Displays IPv6 debug messages.

show ipv6 access-list

Displays the IPv6 access list.

show ipv6 interface

Displays the status of the IPv6 interfaces.

show ipv6 route

Displays the contents of the IPv6 routing table.

show ipv6 traffic

Displays IPv6 traffic statistics.


show running-config isakmp

To display the complete ISAKMP configuration, use the show running-config isakmp command in global configuration or privileged EXEC mode.

show running-config isakmp

Syntax Description

This command has no default behavior or values.

Defaults

No default behavior or values.

Command Modes

The following table shows the modes in which you can enter the command:

Command Mode
Firewall Mode
Security Context
Routed
Transparent
Single
Multiple
Context
System

Global configuration

Privileged EXEC


Command History

Release
Modification

7.0(1)

The show running-config isakmp command was introduced.

7.2(1)

This command was deprecated.
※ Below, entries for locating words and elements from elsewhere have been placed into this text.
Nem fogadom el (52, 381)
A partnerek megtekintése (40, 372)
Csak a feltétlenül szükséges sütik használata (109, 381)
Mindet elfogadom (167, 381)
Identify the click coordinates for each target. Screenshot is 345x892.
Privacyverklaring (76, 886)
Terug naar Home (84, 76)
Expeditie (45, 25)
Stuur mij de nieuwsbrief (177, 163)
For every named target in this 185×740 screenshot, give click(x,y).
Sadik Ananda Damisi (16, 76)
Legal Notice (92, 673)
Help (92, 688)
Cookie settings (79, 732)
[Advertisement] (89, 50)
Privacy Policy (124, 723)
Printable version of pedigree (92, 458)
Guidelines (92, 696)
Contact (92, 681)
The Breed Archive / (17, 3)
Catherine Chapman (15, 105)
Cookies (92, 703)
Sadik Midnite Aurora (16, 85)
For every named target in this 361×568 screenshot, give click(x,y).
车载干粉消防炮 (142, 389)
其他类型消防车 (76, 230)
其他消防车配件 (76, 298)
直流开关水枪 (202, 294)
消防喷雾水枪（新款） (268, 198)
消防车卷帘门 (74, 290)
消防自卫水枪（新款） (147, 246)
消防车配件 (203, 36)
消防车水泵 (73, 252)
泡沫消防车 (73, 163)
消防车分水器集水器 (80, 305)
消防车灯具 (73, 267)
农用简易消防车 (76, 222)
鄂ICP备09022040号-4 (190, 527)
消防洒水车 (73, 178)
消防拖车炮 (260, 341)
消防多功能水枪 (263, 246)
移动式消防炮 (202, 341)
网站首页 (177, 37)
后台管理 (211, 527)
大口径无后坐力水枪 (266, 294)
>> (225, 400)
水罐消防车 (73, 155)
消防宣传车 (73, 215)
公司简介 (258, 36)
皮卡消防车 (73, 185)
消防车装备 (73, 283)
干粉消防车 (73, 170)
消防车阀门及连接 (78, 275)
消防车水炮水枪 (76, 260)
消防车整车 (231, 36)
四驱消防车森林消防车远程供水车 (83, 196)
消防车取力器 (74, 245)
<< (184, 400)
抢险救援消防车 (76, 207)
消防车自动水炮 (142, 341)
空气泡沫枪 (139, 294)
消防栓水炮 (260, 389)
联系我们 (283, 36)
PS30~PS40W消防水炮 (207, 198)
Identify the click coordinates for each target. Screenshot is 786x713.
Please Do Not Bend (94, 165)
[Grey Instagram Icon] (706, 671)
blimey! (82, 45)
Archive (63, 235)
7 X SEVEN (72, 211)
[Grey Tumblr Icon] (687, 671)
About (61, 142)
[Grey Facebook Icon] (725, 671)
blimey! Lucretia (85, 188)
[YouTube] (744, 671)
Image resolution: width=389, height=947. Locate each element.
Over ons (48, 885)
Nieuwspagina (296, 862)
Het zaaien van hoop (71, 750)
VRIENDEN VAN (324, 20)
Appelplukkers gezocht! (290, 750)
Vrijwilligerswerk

The show running-config crypto isakmp command replaces it.


Examples

The following example issued in global configuration mode, displays information about the ISKAKMP configuration:

hostname(config)# show running-config isakmp
isakmp enable inside
isakmp policy 1 authentication pre-share
isakmp policy 1 encryption 3des
isakmp policy 1 hash md5
isakmp policy 1 group 2
isakmp policy 1 lifetime 86400
hostname(config)# 

Related Commands

Command
Description

clear configure isakmp

Clears all the ISAKMP configuration.

clear configure isakmp policy

Clears all ISAKMP policy configuration.

clear isakmp sa

Clears the IKE runtime SA database.

isakmp enable

Enables ISAKMP negotiation on the interface on which the IPsec peer communicates with the adaptive security appliance.

show isakmp sa

Displays IKE runtime SA database with additional information.